I was taught to expressly include costs and attorneys’ fees in any release or settlement agreement because – if I didn’t -- the opposing party would come back and demand that the client pay those claims on top of the settlement amount. I always did it but, frankly, I thought this was an urban legend. I was wrong -- this issue made it all the way to the Washington Supreme Court. The dispute in McGuire v Bates illustrates the wisdom of using belts and suspenders when drafting agreements.

After a settlement of $2,180 plaintiff asserted that the settlement of “all claims” did not include statutory attorneys fees, which are awarded to a prevailing party in Washington in certain situations. An arbitrator denied this claim; the Superior Court decided plaintiff was the prevailing party and awarded attorneys' fees, costs and interest on the settlement amount.  The Court of Appeals affirmed.  The Washington Supreme Court, in a unanimous decision, reversed and ruled that a settlement of “all claims” includes a claim for attorney fees.

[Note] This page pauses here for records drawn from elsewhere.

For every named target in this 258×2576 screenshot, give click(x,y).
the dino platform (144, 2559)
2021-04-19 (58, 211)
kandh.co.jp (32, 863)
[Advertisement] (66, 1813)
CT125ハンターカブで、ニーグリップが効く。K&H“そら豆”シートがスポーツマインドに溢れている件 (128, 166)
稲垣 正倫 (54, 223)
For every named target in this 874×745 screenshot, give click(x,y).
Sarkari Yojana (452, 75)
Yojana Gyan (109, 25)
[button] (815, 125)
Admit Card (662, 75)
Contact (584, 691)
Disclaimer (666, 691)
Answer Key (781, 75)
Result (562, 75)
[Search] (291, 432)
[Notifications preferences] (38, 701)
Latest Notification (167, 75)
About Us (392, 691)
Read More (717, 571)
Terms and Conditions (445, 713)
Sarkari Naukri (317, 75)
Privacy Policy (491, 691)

Despite this decision, it seems like a good idea to always expressly include costs and attorney fees in any settlement and release, since one superior court judge and an appellate panel saw this the other way. 
 

Study Shows Turning Down Settlement Statistical Mistake

Today’s New York Times reveals that plaintiffs who reject settlement offers and go to trial often recover less than the offer at trial.  This is based upon a study of cases that will be published in the September issue of the Journal of Empirical Legal Studies.  The Times article says that the findings “raise provocative questions about how lawyers and clients make decisions, the quality of legal advice and lawyers’ motives.”  “The study found that factors like the years of experience, rank of a lawyer’s law school and the size of a law firm were less helpful in predicting the decision to go to trial. More significant was the type of case.”

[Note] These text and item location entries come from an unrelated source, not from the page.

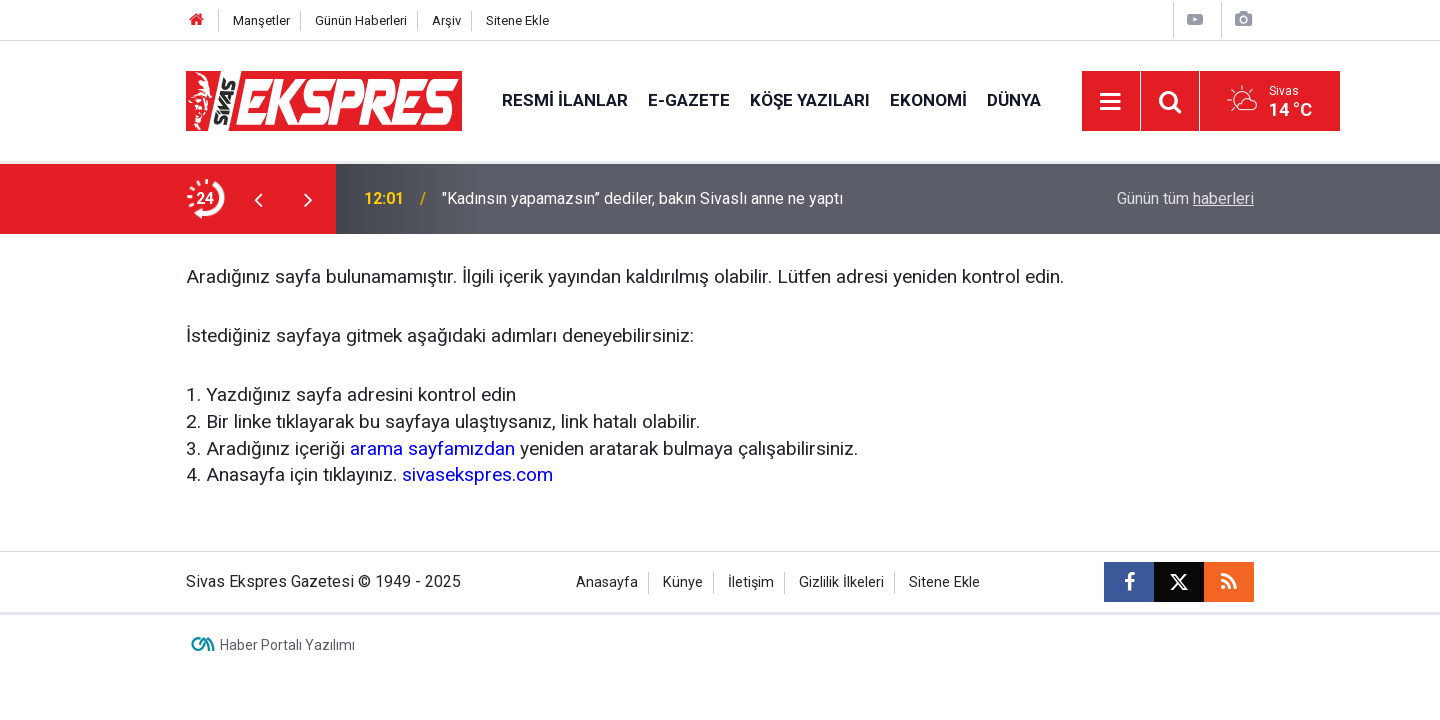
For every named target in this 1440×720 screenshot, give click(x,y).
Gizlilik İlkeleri (841, 582)
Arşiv (446, 20)
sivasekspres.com (477, 474)
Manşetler (261, 20)
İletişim (751, 582)
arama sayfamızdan (432, 448)
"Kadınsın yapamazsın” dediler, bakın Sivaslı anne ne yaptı (642, 198)
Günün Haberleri (361, 20)
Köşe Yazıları (810, 100)
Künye (683, 582)
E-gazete (689, 100)
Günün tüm (1185, 198)
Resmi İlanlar (565, 100)
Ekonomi (928, 100)
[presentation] (258, 199)
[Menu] (1111, 102)
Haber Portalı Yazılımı (287, 645)
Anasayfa (607, 582)
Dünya (1014, 100)
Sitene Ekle (517, 20)
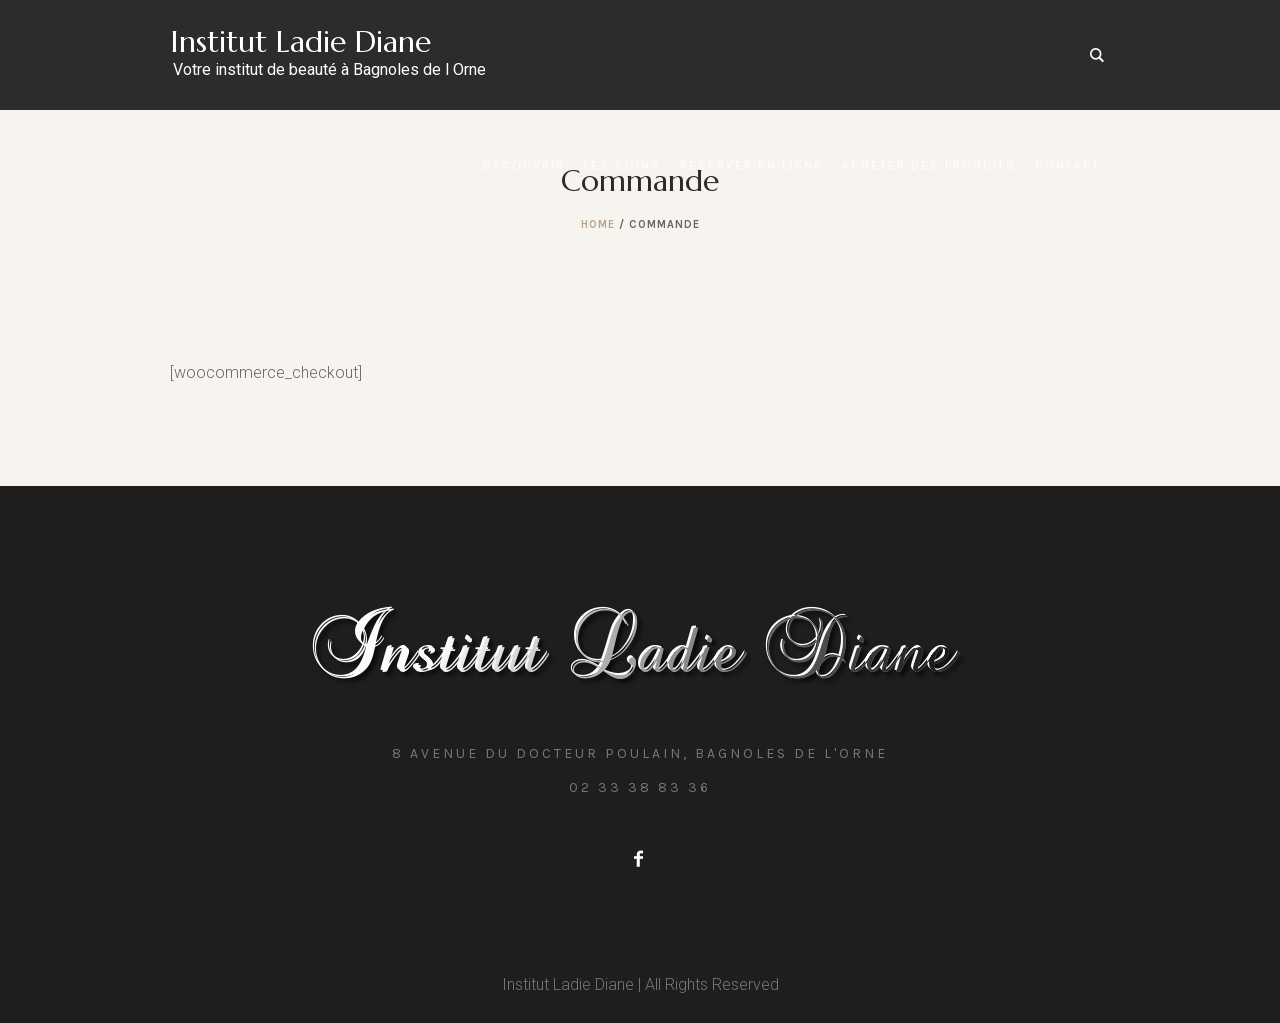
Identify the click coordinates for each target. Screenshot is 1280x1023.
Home (598, 224)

What the Times article doesn’t suggest -- and statistics probably can't show --  is that parties often have legitimate differences of opinion about the merits of a case, and those differences play out at a trial.  Or, that  possibly, plaintiffs’ lawyers – who are willing to be paid by contingency fee – are intrinsically less adverse to risks than defendants’ lawyers – who choose to live by the hourly rate.  Or, that plaintiffs may be seeking to vindicate what they see as personal wrongs as opposed to defendants who generally view litigation as a cost of doing business.  Or, that defendants are paying more in settlement than they would lose if the cases were taken to trial.

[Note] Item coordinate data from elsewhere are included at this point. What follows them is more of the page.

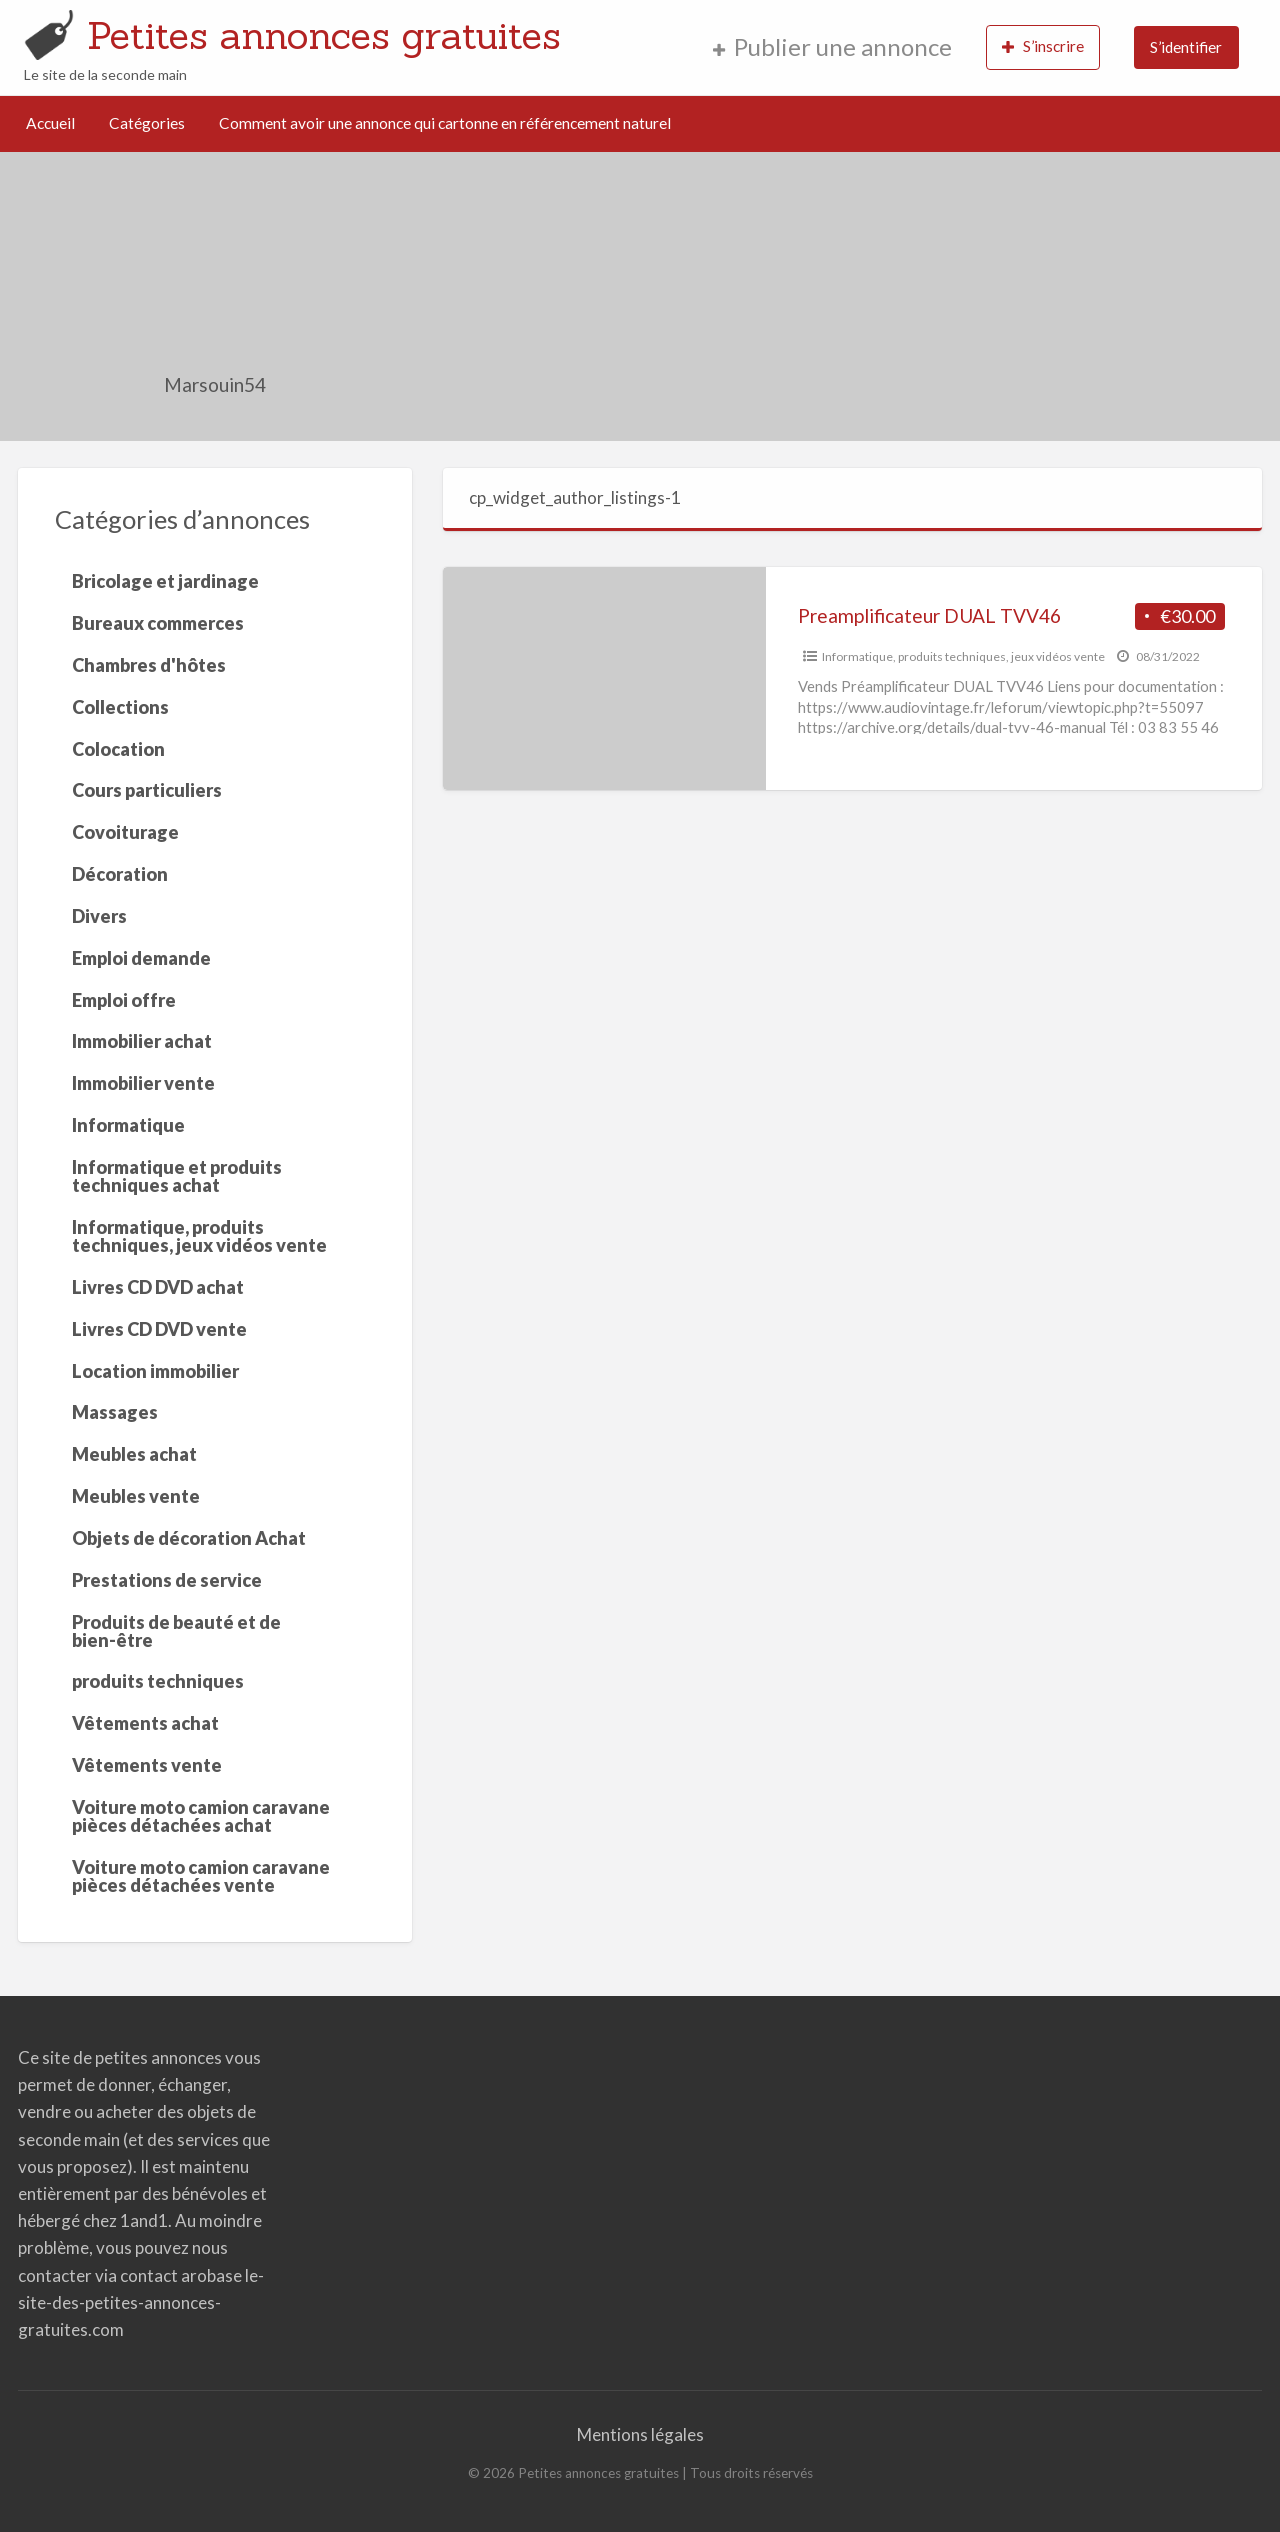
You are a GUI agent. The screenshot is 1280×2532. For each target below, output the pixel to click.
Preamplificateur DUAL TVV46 (929, 615)
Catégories (147, 123)
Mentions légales (640, 2434)
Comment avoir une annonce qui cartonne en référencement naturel (445, 123)
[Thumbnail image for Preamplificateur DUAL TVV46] (604, 678)
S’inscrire (1043, 46)
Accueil (50, 123)
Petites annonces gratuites (324, 35)
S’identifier (1186, 47)
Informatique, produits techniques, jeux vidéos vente (963, 656)
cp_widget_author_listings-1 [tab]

Decisions to go to trial are often incorrect in hindsight, but saying that a decision to go to trial is a mistake that can be remedied in advance of trial ignores the enormous number of variables that occur during trial – such as, who turns up for jury duty that day, or whether that jury thinks your witness is not truthful because he or she begins to perspire while testifying.  Where you go to law school isn’t a big help at that time.

Certainly, each party wants the best result – if they agreed on what that was, there would never be a need for a lawsuit or a trial.  It doesn’t mean that the decision to reject a settlement offer to go to trial is a “mistake”.